There’s rather a lot riding on the Toulouse-Lautrec blockbuster at the National Gallery this summer.
Large sums of taxpayer money, the kickoff for the Centenary, and of course a failed blockbuster would have serious implications for the Gallery’s bottom line.
On one level it seems like a no brainer. Pretty much every intense young woman for the last forty years has hung a Latrec on their bedroom wall to show they are SENSITIVE and ARTISTIC. Just in case you missed the copy of The Bell Jar prominently displayed on the book case or (in extreme cases) the box cutter on their desk.
If the highly strung women are coming out in droves then those of us who enjoy their company will be sure to follow.
But on another level it’s going to take some doing to put on a show significantly better than the average framing shop for a poster artist who’s work has been mass produced for well over a century.
Which brings me to my concern from the photograph above, taken in Turner over the weekend.

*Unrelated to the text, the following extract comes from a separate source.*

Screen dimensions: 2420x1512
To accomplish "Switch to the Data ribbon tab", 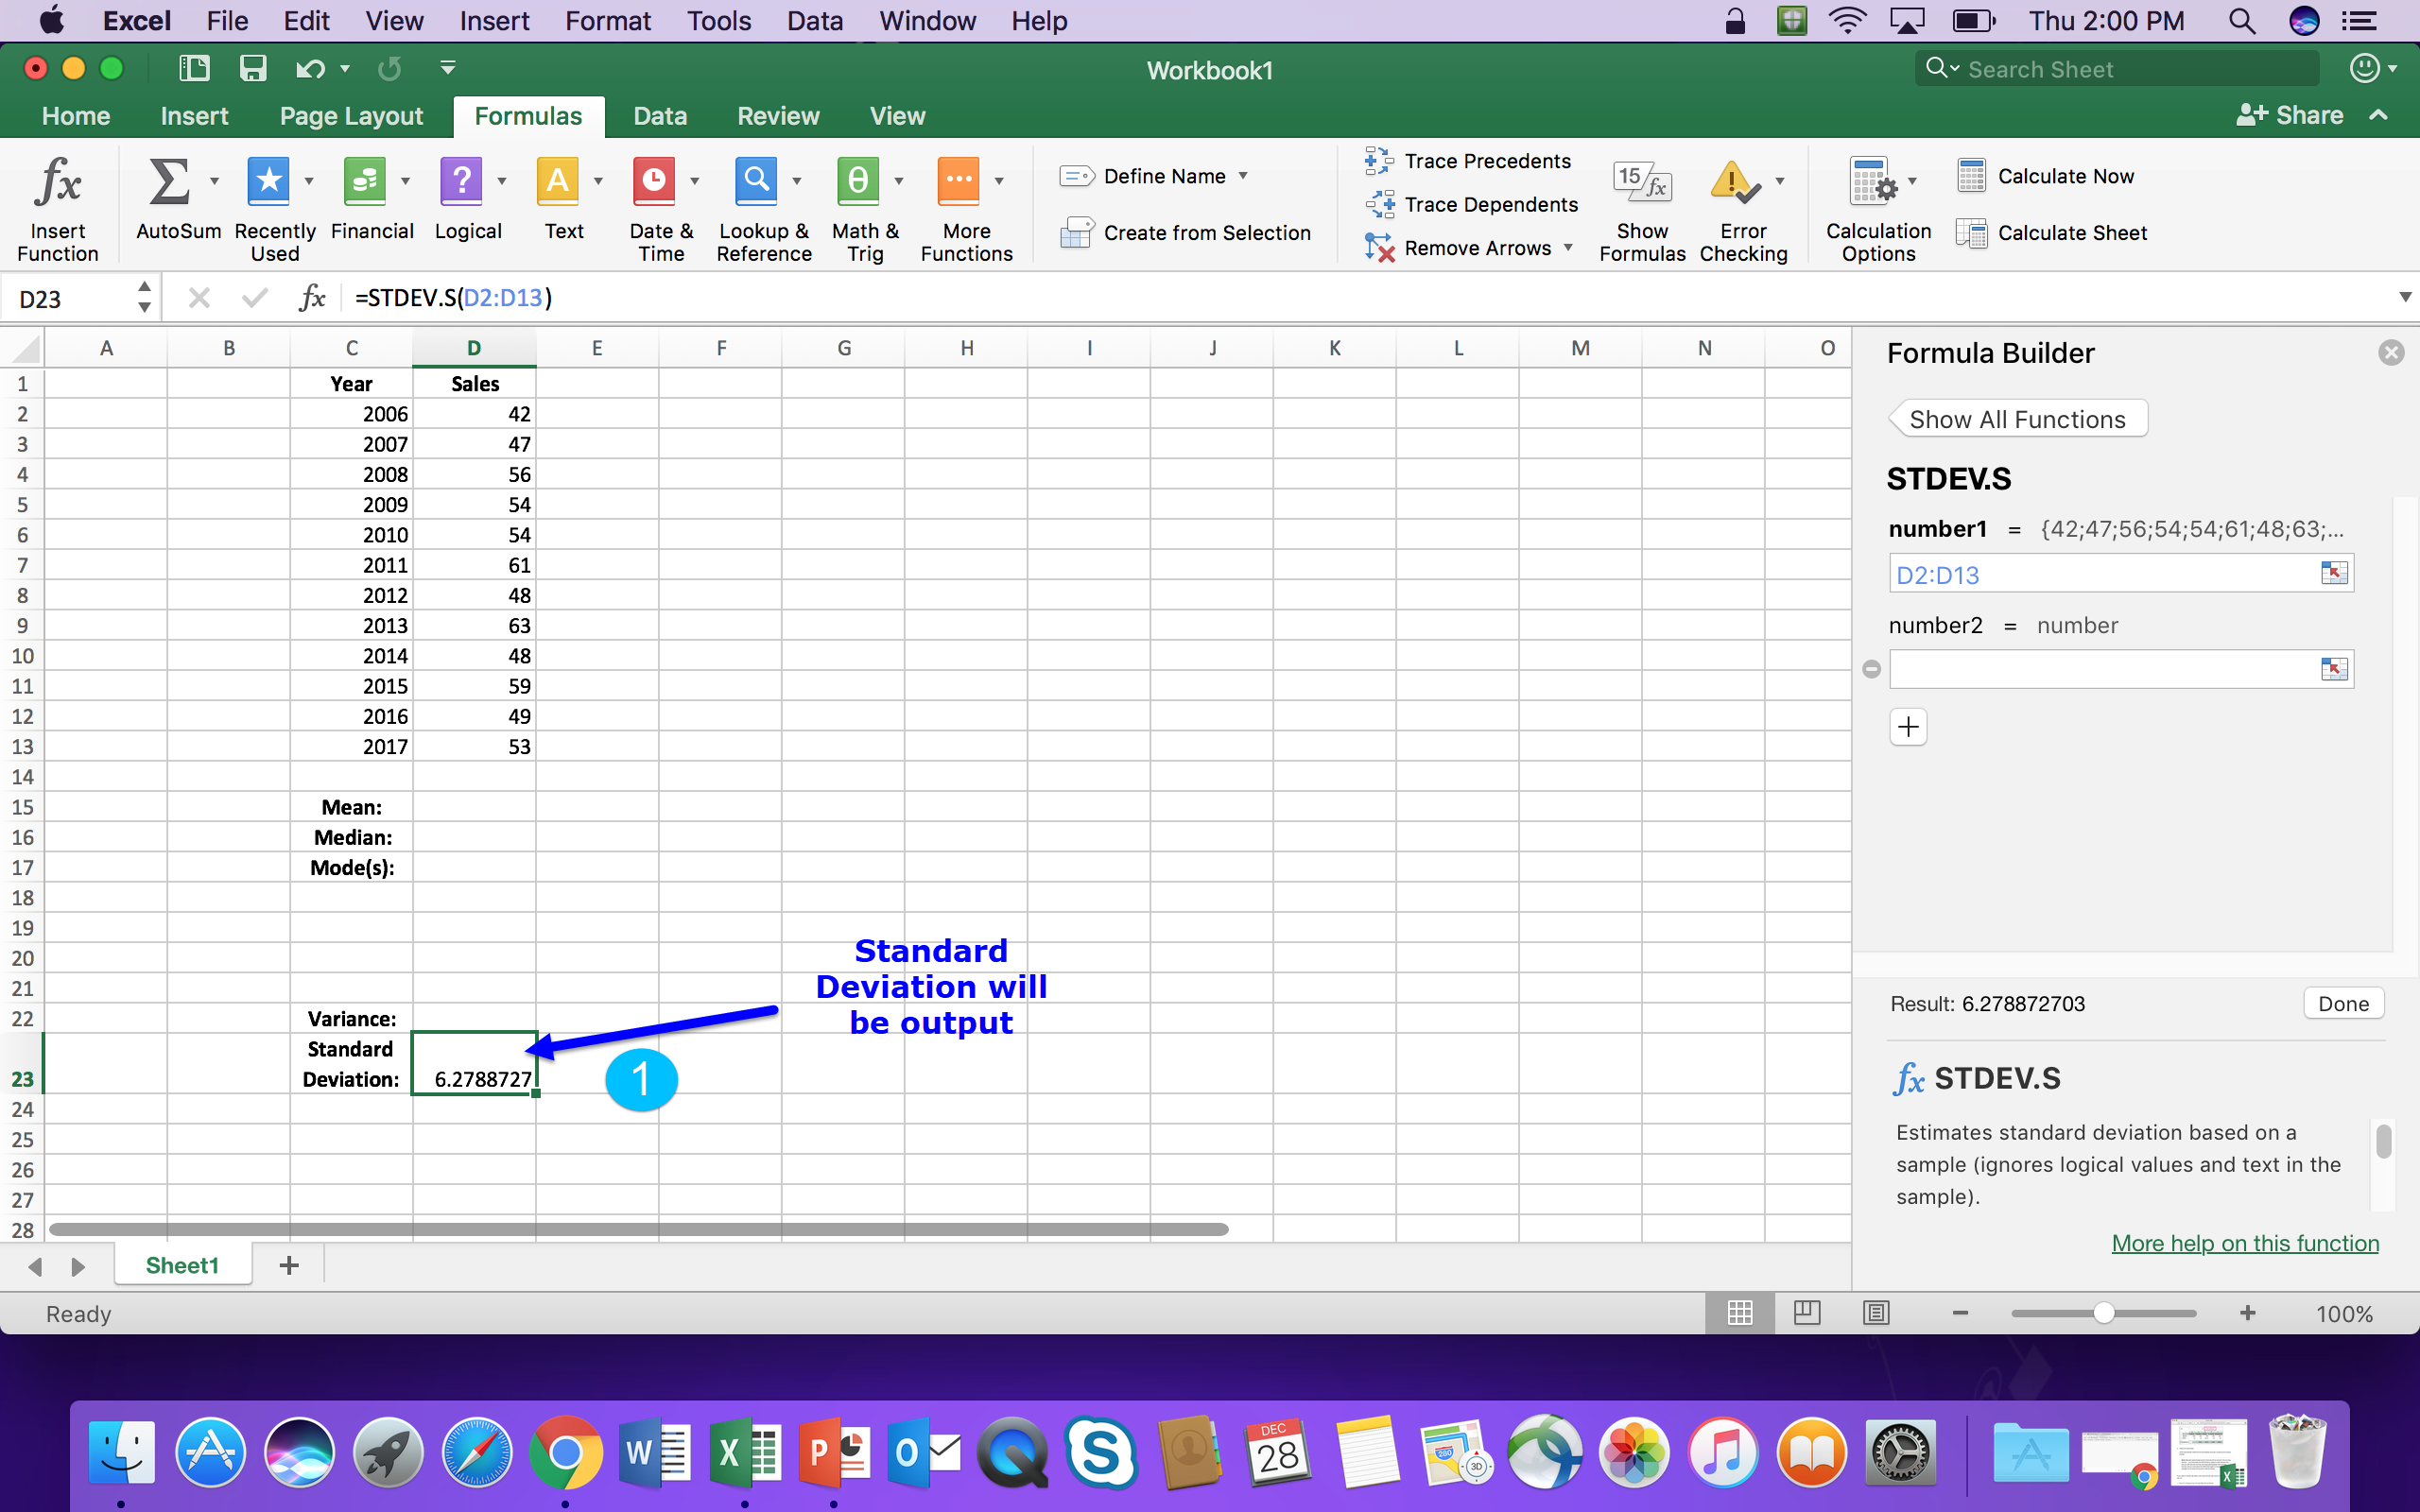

About five years ago the recycling shops at the tips (IIRC it was Revolve back then) filled up quite remarkably with canvas prints of Allanis Morissette as the same sort of intense young woman gradually realised that rain on their wedding day is not, in point of fact, ironic.
Is this just a one off? A statistical blip that can be ignored? Or is it the start of something as the SENSITIVE and ARTISTIC women move on after all this time?